My condolences, hope you will recover soon
When humans are lost into the screens, the screen-backs make a desperate attempt to talk to other humans.
I can only show my laptop without stickers:
https://i.ibb.co/TDmXWBpc/Whats-App-Image-2025-11-12-at-11-3...
Never seen such well visible scars! Mine are only faint contours... https://i.imgur.com/Y4Q1uzC.jpeg
I was too thorough with the isopropyl alcohol.
I've done this on my current laptop, and when it eventually stops serving me I will frame the lid as a humble piece of art for my office. (7 year old HP running linux, need to replace the battery soon but otherwise still perfectly serviceable)
I chuckled seeing the one with stickers taken off of fresh produce. My SO bought me a whiteboard so that I would stop placing such stickers on random surfaces.
I like to look at stuff personalized like that, but I would never settle on any design for longer, so I don't do it myself.

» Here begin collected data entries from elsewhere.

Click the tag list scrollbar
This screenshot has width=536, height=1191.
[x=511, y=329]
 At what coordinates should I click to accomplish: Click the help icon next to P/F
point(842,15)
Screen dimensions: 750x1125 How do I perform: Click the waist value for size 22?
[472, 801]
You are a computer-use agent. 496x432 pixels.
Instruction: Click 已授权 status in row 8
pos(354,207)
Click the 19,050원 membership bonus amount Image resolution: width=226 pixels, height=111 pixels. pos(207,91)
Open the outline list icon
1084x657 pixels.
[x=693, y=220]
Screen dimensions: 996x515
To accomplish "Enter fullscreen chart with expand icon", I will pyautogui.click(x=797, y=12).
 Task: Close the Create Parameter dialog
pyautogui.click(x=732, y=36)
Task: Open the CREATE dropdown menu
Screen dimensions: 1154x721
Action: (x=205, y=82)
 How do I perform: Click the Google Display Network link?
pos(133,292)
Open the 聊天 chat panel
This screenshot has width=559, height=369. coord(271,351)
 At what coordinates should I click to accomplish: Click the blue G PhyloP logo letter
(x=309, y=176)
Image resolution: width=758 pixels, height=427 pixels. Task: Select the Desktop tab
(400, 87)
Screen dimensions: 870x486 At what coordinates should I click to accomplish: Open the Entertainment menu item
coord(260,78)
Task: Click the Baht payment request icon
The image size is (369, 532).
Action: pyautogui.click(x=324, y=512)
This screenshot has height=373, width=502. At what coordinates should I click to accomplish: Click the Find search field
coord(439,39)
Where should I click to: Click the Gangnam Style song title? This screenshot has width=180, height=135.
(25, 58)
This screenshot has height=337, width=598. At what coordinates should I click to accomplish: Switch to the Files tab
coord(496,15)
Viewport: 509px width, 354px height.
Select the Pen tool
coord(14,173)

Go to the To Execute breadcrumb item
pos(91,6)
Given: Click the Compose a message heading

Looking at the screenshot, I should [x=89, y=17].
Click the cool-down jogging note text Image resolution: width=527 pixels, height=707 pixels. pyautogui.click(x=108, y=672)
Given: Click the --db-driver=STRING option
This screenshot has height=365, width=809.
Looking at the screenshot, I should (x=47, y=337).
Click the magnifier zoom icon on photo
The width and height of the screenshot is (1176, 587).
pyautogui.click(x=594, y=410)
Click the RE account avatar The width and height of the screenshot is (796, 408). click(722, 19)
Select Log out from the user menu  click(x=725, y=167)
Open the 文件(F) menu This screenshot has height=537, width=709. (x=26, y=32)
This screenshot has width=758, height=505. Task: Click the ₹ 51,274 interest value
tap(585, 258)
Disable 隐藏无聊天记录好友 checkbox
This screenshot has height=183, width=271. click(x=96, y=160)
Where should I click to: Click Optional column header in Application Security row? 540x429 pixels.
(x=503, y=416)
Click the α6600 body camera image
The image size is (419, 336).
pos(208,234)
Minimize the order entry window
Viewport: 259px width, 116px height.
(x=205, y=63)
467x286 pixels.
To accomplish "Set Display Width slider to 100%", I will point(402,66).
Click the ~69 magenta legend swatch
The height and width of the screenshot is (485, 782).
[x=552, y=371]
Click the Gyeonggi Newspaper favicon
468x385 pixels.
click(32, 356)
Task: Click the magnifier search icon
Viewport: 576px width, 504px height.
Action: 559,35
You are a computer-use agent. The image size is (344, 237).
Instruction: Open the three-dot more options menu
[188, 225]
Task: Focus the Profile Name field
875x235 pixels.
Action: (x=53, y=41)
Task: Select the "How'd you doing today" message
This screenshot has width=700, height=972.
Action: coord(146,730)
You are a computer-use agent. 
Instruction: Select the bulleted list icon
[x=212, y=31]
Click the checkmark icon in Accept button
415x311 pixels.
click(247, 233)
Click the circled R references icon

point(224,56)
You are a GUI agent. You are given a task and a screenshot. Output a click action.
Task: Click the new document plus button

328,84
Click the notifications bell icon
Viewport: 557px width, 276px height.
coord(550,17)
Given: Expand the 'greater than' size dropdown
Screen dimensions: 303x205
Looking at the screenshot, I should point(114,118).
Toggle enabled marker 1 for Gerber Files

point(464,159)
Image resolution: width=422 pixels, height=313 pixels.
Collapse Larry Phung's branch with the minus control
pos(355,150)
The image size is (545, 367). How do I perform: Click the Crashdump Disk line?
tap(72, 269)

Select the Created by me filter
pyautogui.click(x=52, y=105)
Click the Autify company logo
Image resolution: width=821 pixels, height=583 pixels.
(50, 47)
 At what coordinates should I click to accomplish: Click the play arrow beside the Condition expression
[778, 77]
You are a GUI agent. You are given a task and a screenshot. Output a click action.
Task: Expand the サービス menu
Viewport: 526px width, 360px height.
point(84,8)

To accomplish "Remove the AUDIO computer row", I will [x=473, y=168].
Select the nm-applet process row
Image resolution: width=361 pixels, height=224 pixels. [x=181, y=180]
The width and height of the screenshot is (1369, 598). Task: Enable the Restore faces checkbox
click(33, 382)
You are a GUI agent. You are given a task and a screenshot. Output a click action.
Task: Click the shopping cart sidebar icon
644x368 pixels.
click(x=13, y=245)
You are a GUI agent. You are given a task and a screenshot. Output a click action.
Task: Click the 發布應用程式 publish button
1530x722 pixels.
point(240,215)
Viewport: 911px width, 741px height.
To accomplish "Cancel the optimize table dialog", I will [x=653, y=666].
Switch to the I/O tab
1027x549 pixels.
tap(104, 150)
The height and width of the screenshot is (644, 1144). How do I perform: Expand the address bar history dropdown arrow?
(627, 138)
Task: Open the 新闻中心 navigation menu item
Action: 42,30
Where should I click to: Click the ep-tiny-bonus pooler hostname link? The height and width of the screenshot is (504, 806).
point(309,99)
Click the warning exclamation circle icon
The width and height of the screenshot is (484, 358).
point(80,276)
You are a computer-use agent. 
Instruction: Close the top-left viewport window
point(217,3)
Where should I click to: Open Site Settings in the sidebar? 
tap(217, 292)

A lot of German users. I guess they have a much active hackerscene. Which is true because I literally got my laptop sticker cut out with a cricut cut at a Berlin computer club.
My friend bought a bunch of generic kids' stickers with flowers, kitties, cars, Minions and such, and plastered his laptop with them to make fun of this trend. It looks great! Tons of glitter
Inspired by Talia Smiley, I’ve started wearing a roll of dinosaur stickers on my belt and offering them to random strangers and at networking events.
“Hi I’m Kimberly, can I tell you about my startup” lands way worse than “Hi I’m Kimberly, would you like a dinosaur sticker for your coffee / MacBook?” Sometimes they even stick around for the pitch, but it’s nice to be able to instantly make someone smile in three-second interactions
Ha! That's great. I have a little box of small Japanese train headmarks I offer. They're like little raised button stickers.
It's a great way to filter for the fun and curious people.
In case you’re wondering, this is 我 (me).
https://stickertop.art/content/images/2025/11/IMG_4148-1.jpe...
Looks like 武 ("bu", warrior).
https://www.japandict.com/kanji/武
Agreed, wu3 in Mandarin Chinese.
https://en.wiktionary.org/wiki/%E6%AD%A6
The kanji on your laptop is not the same as 我. Idk if intentional or not
It's moistly about being able to recognize your laptop from others when the company has standardized on as sdinglke model. I have an Epson ColorWorkjs C4000e label printer and design and print my own, but some my 13 year old daughter designed for me and are extra special.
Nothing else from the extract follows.